When graphic designer Barbara Wery-Boole turns her attention to Christmas decorations for her house on the east side of Ottawa, she brings a classically contemporary European feel to the home. Her decorating is an exercise in tasteful restraint in a palette of red, white and green, with touches of beige, orange and silver from nature, such as silver birch bark, clementine oranges and piles of nuts.
Wery-Boole tries to use only natural colours and textures at Christmas time. She fills the house with the flicker of candlelight and the scent of
cinnamon, star anise, cardamom and pine needles, simmering in a pot of water on the stove. She buys a large living tree — one with roots — rather than a tree that has been cut and therefore drops its needles, and several smaller ones, which she wraps in burlap and uses on windowsills and tables throughout the house. As a counterpoint to the fuzzy green of the tree, she decorates a second tree, a large branch that she found in the park a year ago. Dotted with plain white lights, a natural straw bird or two and plenty of birch bark stars and red felt decorations, it whimsically brings nature indoors.
Although Wery-Boole and her twin sister, Anette, grew up in Ottawa, they have very strong ties to Europe through their German parents and another sister who lives in Vienna. They visit as often as possible. “I am very influenced by my regular visits back to Europe to visit my family,” she says. “A lot of my inspiration comes from what I have seen and experienced overseas.” One particular tradition that Wery-Boole imports from Europe is the Adventskranz, a series of four candles at the centre of her dining table, one for each weekend of Advent. She sets these full-sized candles in the centre of apples and then decorates around them with pine needles gathered from the tree in her garden, as well as scattered nuts, wooden hearts, cranberries and clementines for pops of colour.

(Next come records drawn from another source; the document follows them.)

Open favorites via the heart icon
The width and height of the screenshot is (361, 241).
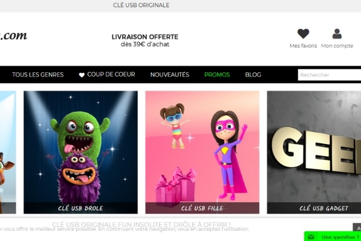[303, 34]
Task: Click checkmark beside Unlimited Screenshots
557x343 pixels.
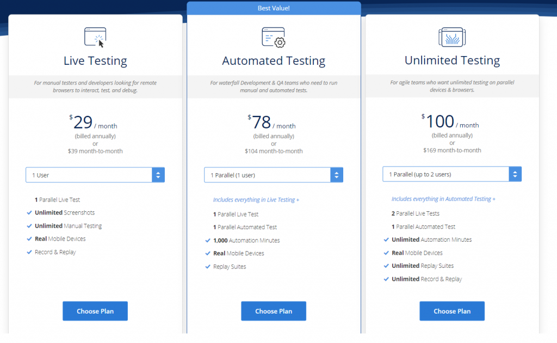Action: click(29, 213)
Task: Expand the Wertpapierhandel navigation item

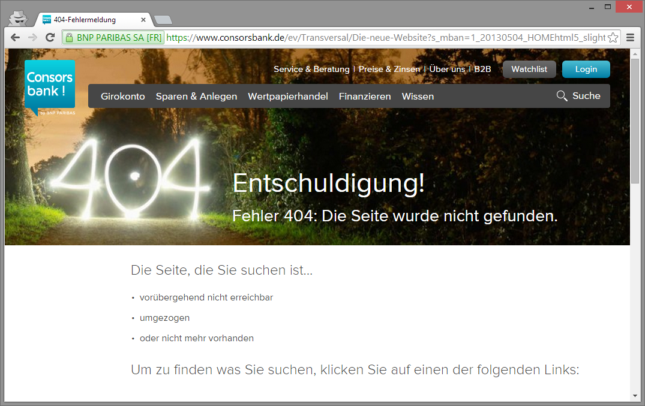Action: click(x=287, y=97)
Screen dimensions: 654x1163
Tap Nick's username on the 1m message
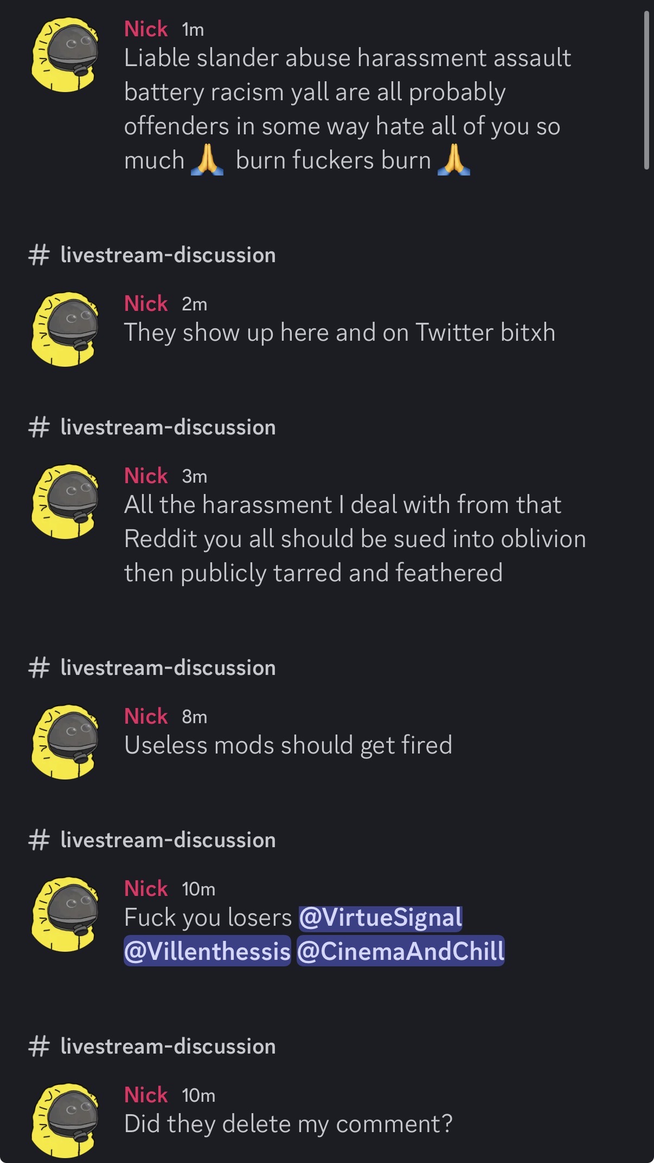pos(146,29)
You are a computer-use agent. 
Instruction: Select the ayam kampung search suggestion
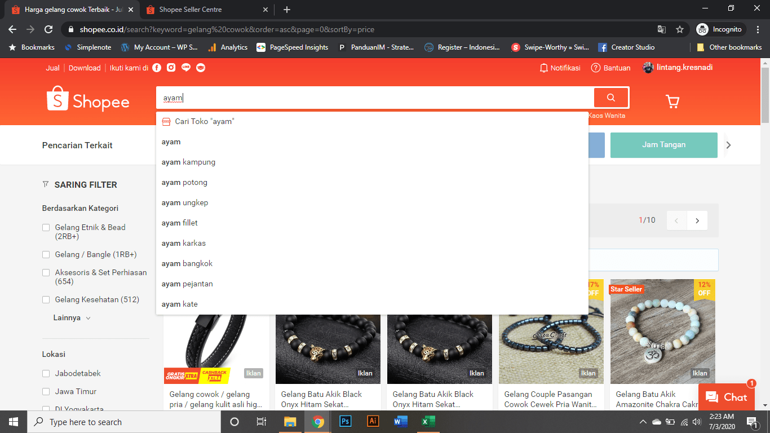click(x=187, y=162)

Many of Wery-Boole’s decorations are homemade and her two young children love to help. They cut out thick red felt hearts and stars and make their own Advent calendars by wrapping tiny boxes or hanging numbered mini brown paper bags from the stair rail to the basement. Wery-Boole then hides little gifts inside each one.

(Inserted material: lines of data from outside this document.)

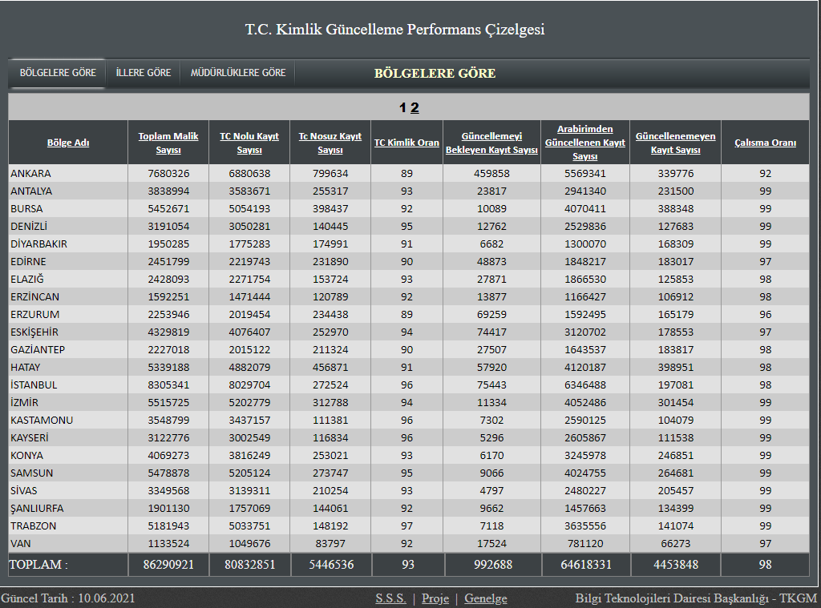
Task: Open the S.S.S. footer link
Action: pyautogui.click(x=390, y=598)
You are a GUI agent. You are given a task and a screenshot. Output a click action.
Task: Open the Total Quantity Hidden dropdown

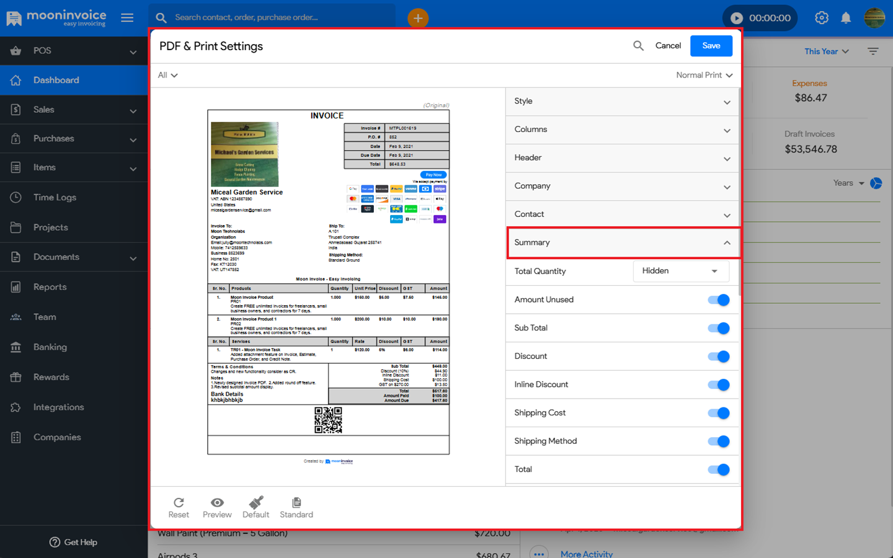click(x=680, y=271)
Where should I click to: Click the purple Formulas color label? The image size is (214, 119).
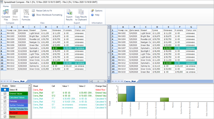click(19, 101)
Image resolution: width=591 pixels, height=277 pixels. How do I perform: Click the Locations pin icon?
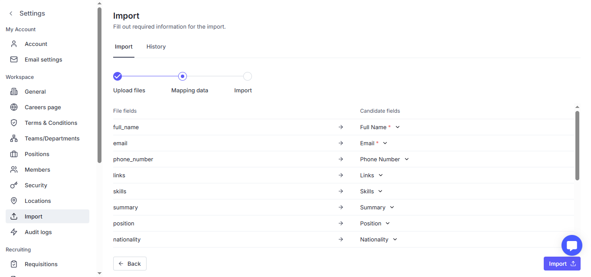click(x=14, y=201)
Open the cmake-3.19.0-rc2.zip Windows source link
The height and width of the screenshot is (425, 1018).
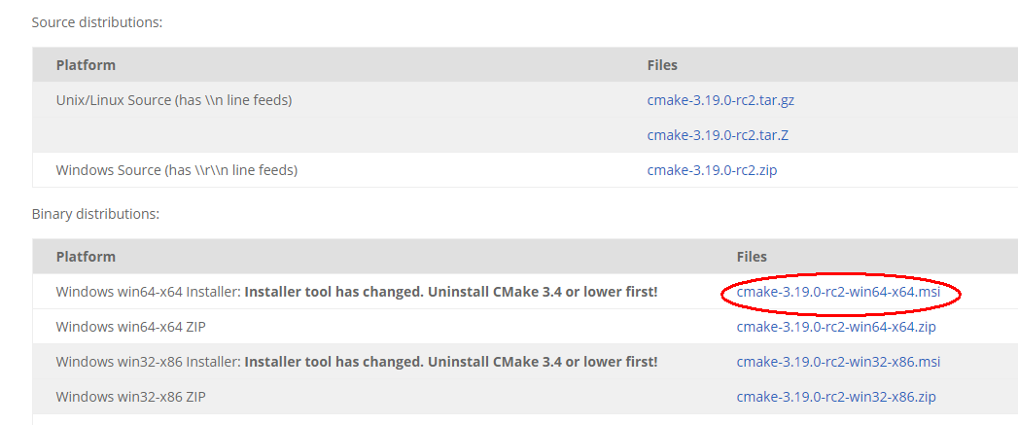712,170
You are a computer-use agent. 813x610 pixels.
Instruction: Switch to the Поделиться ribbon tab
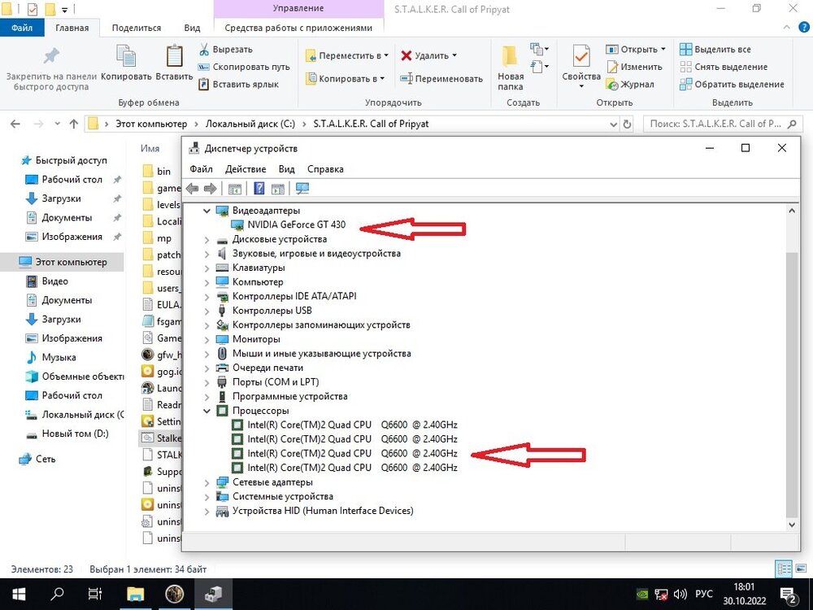pyautogui.click(x=136, y=28)
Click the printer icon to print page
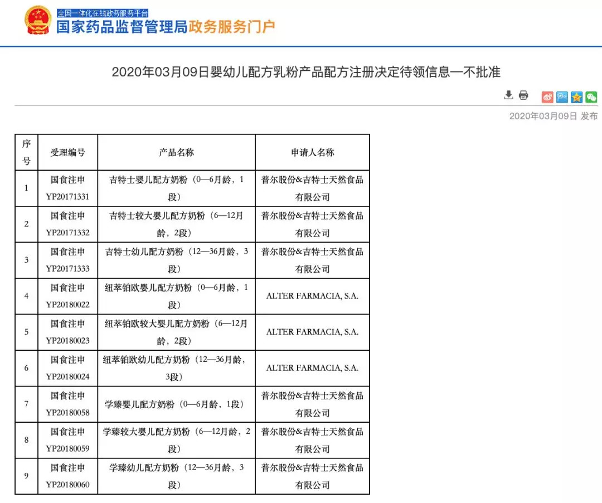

A procession of small wooden animals made by German toymaker Ostheimer makes its way around the windowsills of the house. Carved elephants, camels and others in the menagerie bring to mind the nativity story, while a series of other animals such as wolves, deer, rabbits, bears and some trees congregate near the dining table. Wery-Boole’s children are delighted when these treasures emerge from storage each year — they play with them almost daily during the season.
One of these wooden figures is St. Nicholas. Wery-Boole, her husband Peter Boole, owner of restaurants Social, Eighteen and Sidedoor in the ByWard Market, and their children celebrate the coming of St. Nicholas on Dec. 6. In the European tradition, St. Nicholas, the saint who inspired the legend of Santa Claus, generally leaves sweet treats for children who have been well behaved in the past year.

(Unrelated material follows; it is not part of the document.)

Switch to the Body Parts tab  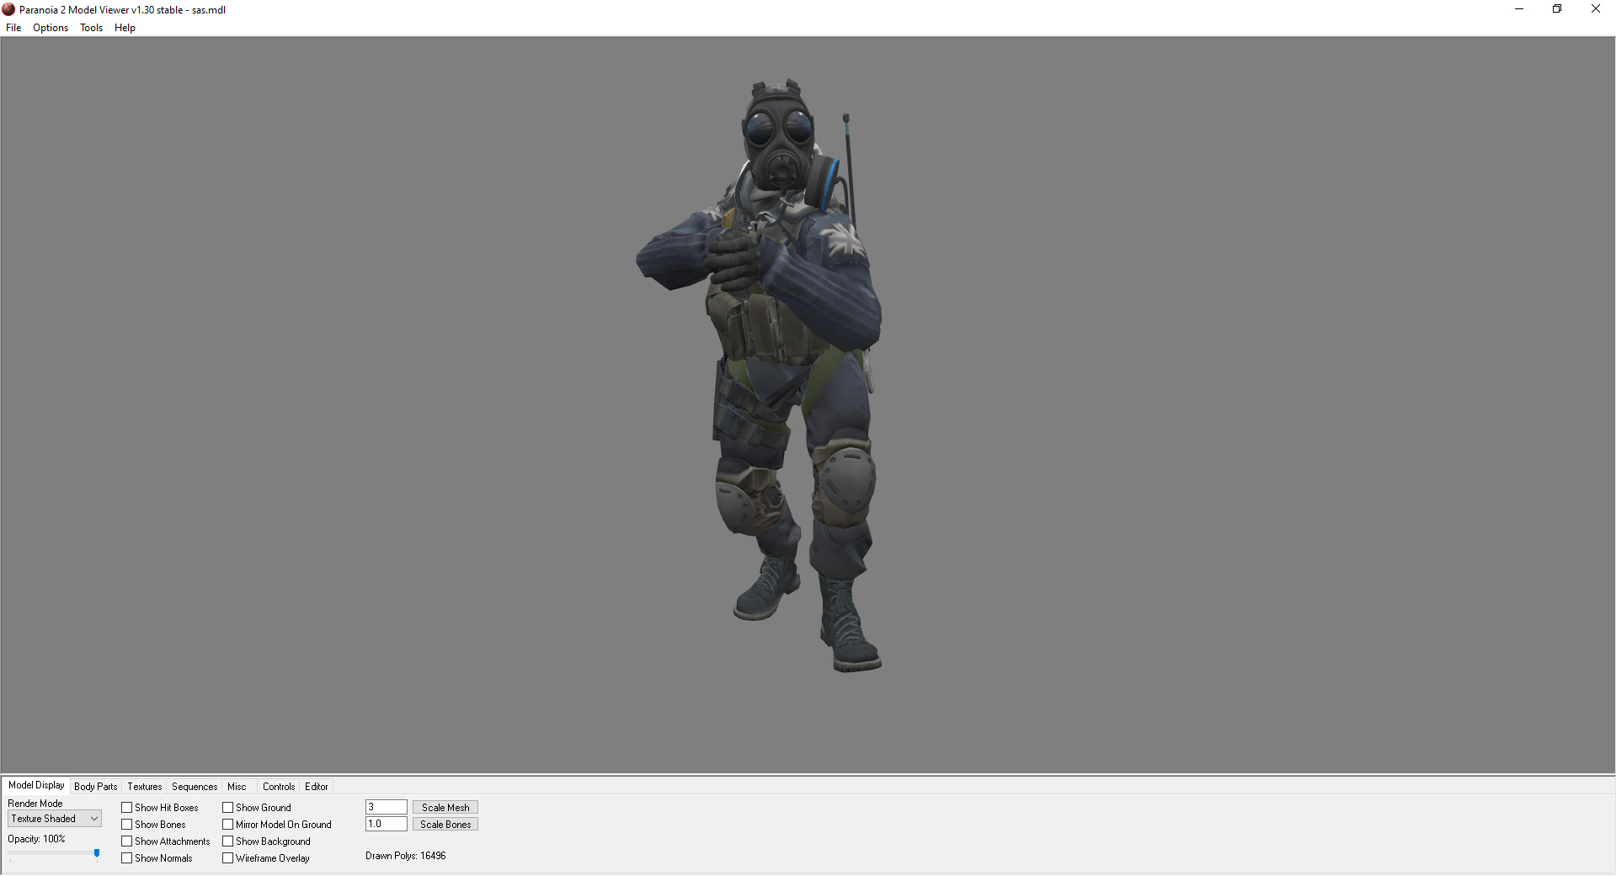(x=96, y=787)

With her background in graphic design — Wery-Boole and her sister run design company Kitsch Kreativ — she has turned her skills to canvas, too, painting several large, cheerful pictures of hearts and a snowy pine tree. At Christmas, she swaps the paintings that hang on her walls for the other three seasons of the year, for these images. She’s also painted the backside of her front door in blackboard paint, which provides the perfect spot for her children to doodle Christmas images, or to leave notes for the babysitter at other times.
“I try to use as many natural pieces as I can,” says Wery-Boole. “I gather things from the woods up around Chelsea and use lots of wood, greenery and birch bark stars. And it doesn’t take that long to put it all together. Maybe an afternoon if I really work at it.”